I Can Honestly Say That I Want Heartbreak

By

I spend a lot of time thinking. A lot like any other person, I suppose, I wonder about love, the meaning of life, my future, and if my hair could grow just a little bit faster. Last night, I was texting my friend, just like the rest of the world does when bored late at night, and we were talking about my latest news: wanting to catch up with an ex who I wasn’t sure wanted to see me.

I was watching a movie, Incredibly Loud and Extremely Close, and specifically learned that sometimes you cannot make sense of something. You may want to, but you cannot.

You cannot make sense of death, heartbreak, grief, love.

I said that, a lot less poetically, and she said she thought that was best.

I responded by saying that the word best is often the same as the word necessity. With all of my being, I wanted to keep thinking and try to figure out a person who I once loved, but I actually cannot.

Letting it go and not letting it consume you is typically under that category of being “best” that people try to kindly, but strictly tell you.

“I think that would be best,” they say. But, what they do not say is that “I think that would be best or else you may lose your entire brain and soul. If you keep thinking about this, a paradox of not knowing, it could leave you worse than heartbroken: heart wondering.”

To be heartbroken is relatively finite.

You want to neatly rip your heart out of your body, but you know you won’t. You keep utmost hope for what could be, while knowing the utmost tragedy that could also be, all the while pretending to your friends that you don’t really care.

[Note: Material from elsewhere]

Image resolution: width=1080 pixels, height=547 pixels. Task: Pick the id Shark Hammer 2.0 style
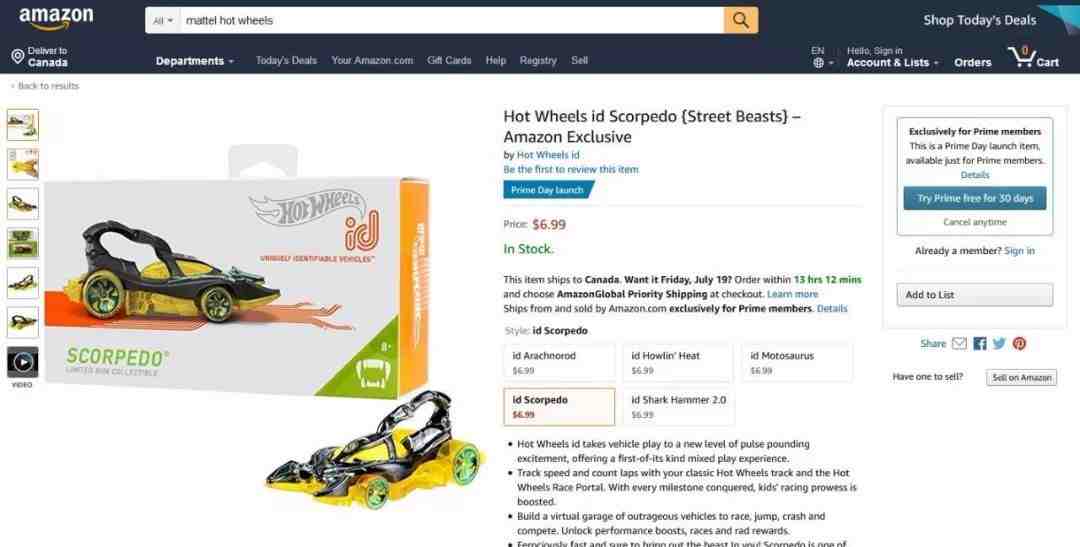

But you care. We all care.

It is not a lack of caring that causes us to choose what is “best” and let go, but rather it is necessity that makes us do all the cliches of letting something fly far, far away.

I never like doing that—letting go of a person when I wish I could keep them alive and well and thriving in my memory and in my dreams. But, it is really a sort of kidnapping. It’s taking someone that doesn’t want to be taken. And, just as much as it has to do with the other person, it has to do even more with you. It kidnaps your own life.

So, if I could pick at the end of the day, I would want someone to give me heartbreak. To give me finiteness.

To give a kidnap-free world, where each person’s brain and heart is their own, and no one else’s.